Report each line of the listing below that holds "will".
------------------------
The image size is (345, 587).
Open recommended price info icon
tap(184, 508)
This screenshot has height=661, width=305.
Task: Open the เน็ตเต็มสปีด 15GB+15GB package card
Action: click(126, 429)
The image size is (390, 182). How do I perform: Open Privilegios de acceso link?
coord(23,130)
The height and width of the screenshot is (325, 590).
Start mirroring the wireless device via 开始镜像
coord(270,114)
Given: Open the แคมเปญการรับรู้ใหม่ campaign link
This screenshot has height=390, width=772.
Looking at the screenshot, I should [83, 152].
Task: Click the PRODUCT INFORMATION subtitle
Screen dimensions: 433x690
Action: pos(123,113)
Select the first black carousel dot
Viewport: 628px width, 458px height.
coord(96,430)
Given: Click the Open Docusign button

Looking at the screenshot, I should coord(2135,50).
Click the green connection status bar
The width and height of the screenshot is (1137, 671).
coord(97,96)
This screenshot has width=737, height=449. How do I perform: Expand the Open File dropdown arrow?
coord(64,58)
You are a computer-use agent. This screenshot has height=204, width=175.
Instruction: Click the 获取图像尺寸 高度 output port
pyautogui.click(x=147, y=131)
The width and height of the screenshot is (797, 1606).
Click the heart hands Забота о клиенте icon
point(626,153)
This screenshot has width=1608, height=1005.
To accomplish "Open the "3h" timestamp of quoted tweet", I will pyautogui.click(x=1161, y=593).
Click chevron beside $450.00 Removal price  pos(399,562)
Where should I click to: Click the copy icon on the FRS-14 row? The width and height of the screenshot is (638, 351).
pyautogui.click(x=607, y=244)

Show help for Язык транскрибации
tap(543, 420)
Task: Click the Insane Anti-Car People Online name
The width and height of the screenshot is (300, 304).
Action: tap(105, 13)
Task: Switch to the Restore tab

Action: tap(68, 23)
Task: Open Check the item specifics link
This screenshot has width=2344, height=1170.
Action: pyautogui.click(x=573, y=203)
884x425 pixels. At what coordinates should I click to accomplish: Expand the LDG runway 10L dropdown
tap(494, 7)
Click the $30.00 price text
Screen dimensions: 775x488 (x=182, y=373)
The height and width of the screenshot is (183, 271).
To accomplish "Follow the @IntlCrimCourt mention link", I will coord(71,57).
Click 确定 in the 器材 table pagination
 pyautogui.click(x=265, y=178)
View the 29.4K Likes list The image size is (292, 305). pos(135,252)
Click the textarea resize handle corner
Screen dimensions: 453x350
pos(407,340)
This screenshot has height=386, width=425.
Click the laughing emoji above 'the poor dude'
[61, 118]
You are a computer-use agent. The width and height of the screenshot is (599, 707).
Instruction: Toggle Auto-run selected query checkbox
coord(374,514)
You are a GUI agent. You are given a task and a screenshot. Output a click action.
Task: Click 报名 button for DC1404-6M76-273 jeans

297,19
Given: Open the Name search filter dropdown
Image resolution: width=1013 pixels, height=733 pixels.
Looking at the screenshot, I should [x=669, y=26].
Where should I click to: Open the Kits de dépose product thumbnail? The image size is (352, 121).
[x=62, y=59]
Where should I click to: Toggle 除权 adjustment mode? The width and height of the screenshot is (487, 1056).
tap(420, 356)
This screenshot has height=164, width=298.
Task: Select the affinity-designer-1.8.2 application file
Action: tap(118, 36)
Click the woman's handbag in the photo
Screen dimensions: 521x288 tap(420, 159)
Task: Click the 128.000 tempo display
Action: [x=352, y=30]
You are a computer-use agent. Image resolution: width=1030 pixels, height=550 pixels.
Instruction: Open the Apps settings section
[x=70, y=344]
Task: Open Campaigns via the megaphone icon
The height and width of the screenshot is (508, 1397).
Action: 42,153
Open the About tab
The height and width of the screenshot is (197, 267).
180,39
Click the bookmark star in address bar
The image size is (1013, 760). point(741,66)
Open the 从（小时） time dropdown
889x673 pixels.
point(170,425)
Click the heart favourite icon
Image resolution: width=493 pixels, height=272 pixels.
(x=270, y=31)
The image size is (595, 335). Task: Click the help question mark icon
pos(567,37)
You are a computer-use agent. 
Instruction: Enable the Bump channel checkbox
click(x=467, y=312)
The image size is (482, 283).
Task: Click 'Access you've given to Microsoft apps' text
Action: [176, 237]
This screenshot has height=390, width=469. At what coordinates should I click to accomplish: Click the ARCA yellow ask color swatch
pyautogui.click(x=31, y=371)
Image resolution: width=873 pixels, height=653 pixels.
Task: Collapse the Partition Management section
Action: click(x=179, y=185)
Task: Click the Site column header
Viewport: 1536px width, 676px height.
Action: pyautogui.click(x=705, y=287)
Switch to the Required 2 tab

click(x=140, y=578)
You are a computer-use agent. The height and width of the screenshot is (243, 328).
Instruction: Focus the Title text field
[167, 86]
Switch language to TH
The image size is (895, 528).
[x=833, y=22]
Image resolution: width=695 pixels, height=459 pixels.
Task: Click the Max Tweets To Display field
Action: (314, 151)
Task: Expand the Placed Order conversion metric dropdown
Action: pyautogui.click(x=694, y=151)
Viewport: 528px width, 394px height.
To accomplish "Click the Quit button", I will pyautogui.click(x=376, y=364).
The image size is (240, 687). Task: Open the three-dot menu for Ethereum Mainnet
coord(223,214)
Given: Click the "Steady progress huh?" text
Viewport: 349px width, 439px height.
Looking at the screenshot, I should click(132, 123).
------------------------
* Completed exercise
To accomplish "Open the "3h" timestamp of quoted tweet", I will pyautogui.click(x=1161, y=593).
To accomplish "Follow the @IntlCrimCourt mention link", I will coord(71,57).
To accomplish "Click the Quit button", I will pyautogui.click(x=376, y=364).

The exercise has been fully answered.